Posted on Sep 23, 2014 by Gwendy Donaker Brown


Research has consistently shown that, on average, the value of a bachelor’s degree is worth well upwards of $1M in additional lifetime earnings.  But as we know, averages don’t tell the whole story. For many people, the financial benefits of college don’t appear to outweigh the costs. In a recent Federal Reserve survey of people with outstanding education debt, they found that while 42% of respondents believe the lifetime financial benefits outweigh the costs, another 37% believe the costs are greater than the benefits. In other words, it really depends.


This raises two important questions. First, what are the factors that make it more likely for someone to have a ‘financially positive’ college experience? And second, what can we do to maximize those success factors?


To answer the first question, the financial benefit of college should = total lifetime earnings after college – total cost of college.  So we want to maximize total lifetime earnings by ensuring livable wages and encouraging students to go into higher-paid professions. And to minimize the total cost of college, students should attend the lowest cost institution that enables them to graduate on time and get a job in their field. Of course, reality is significantly more complex.


There are a few things we do know, however. Graduation rates vary widely by type of institution (higher for nonprofit and public 4 year colleges, lower in for-profit and public 2 year colleges) as well as by specific school. We can make sure our public dollars go towards schools with higher graduation rates, and support best practices at our community colleges to increase their graduation rates. And we scrutinize high-cost schools with poor graduation rates.

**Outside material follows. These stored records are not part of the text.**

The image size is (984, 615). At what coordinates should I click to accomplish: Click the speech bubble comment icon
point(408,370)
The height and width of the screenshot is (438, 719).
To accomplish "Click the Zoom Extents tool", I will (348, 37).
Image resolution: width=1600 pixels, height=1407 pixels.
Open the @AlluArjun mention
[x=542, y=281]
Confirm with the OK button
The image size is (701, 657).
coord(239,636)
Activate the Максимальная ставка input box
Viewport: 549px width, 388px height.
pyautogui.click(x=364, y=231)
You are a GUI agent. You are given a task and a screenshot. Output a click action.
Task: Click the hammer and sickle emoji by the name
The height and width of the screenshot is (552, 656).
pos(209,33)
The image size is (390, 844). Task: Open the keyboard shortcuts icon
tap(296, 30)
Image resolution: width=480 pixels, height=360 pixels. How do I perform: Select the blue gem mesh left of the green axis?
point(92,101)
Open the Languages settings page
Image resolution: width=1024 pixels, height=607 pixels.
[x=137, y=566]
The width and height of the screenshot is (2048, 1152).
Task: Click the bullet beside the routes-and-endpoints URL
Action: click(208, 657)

We also know that in order to minimize the costs of college you need to access all the grants and scholarships you may qualify for and if you need to supplement that funding with loans, start with subsidized (lower-cost) federal loans. To do this, students and their families need simple and accessible financial aid information and support, which many are not getting. Numerous studies have found that students and their families consistently estimate tuition costs to be two to three times higher than they actually are. 


At Opportunity Fund, we help individual students like Jaime and Rosita have a financially positive college experience through our College Savers program. We partner with high quality college prep programs to provide financial training to help students, and their families, budget for college and avoid high-cost debt while also offering individual support to navigate the complex financial aid process. And we provide matching grants that often make the difference between a student finishing their degree and adding to their debt burden, or even dropping out. We believe every young person deserves the chance to become a College Saver – and a college graduate able to benefit financially from their hard work.